DOCUMENT TEXT:
--- Start ---
Kugelhopf with chocolate glaze for Easter - Taste of Memories

Kugelhopf with chocolate glaze for Easter

The renovation of our house arrived to the final and most exciting stage. Day by day it becomes cosier and more home-like and suddenly I cannot stop my always-dreaming imagination. I see painted walls instead of the plastered surfaces, tiles instead of concrete, washbasin instead of water pipes and of course I can already see the kitchen. Sometimes my imagination is running so wild that I have to blink a few times when I enter the house to sense reality and not only see the pictures in my head.
Part of our orchard is still a construction site but I already want to start gardening: planting raspberries, mulberries, red currants and more fruit trees. I would like to prepare our kitchen garden or repaint our old wooden cabinets in the open air. Every time I start telling these things, Áron strokes my face and gently reminds me how many to-do’s we still have.
--- End ---
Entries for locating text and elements
--- Start ---
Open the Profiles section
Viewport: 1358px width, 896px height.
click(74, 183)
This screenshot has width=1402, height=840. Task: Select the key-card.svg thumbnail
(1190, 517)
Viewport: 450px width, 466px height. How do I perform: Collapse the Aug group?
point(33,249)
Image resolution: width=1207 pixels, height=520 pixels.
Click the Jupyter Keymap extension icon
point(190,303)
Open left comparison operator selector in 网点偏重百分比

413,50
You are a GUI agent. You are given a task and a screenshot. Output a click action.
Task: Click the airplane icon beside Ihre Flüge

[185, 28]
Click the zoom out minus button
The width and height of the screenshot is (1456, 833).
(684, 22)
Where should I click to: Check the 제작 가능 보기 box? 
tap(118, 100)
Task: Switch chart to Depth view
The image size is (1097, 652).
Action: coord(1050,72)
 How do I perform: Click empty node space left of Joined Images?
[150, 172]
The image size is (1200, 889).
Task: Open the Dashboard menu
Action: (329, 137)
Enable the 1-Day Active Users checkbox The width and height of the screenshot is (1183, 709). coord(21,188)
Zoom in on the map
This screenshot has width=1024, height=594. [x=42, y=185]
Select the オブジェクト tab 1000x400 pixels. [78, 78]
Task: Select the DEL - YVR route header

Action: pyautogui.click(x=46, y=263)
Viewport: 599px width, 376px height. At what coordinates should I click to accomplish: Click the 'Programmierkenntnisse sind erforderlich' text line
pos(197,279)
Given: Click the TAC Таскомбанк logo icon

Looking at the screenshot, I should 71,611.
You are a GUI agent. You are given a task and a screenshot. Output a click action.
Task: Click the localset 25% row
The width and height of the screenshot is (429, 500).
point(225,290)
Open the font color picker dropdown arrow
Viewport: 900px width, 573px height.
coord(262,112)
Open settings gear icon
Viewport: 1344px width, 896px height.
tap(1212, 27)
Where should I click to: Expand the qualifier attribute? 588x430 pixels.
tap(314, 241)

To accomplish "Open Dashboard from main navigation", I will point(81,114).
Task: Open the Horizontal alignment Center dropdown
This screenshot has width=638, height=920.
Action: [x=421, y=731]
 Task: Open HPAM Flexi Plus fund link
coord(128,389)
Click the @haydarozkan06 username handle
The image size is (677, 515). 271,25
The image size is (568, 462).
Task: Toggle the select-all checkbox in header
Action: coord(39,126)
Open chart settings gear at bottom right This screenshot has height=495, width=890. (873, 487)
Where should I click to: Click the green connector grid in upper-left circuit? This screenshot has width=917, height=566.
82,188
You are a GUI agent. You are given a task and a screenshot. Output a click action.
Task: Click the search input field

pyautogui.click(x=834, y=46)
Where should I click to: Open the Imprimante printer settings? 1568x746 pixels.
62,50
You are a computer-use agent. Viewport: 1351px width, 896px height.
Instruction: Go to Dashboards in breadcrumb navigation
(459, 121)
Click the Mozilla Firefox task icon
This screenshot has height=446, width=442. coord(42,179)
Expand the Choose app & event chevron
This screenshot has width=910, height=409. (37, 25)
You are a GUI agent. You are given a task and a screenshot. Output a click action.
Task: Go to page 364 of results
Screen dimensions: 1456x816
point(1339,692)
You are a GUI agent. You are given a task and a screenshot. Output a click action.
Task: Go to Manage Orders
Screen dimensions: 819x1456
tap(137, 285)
--- End ---
EXERCISE GOAL:
From the Easter kugelhopf text, quote everything from "Part of our" down to "we still have.", keeping the original wording.

REPLY TO THE EXERCISE:
Part of our orchard is still a construction site but I already want to start gardening: planting raspberries, mulberries, red currants and more fruit trees. I would like to prepare our kitchen garden or repaint our old wooden cabinets in the open air. Every time I start telling these things, Áron strokes my face and gently reminds me how many to-do’s we still have.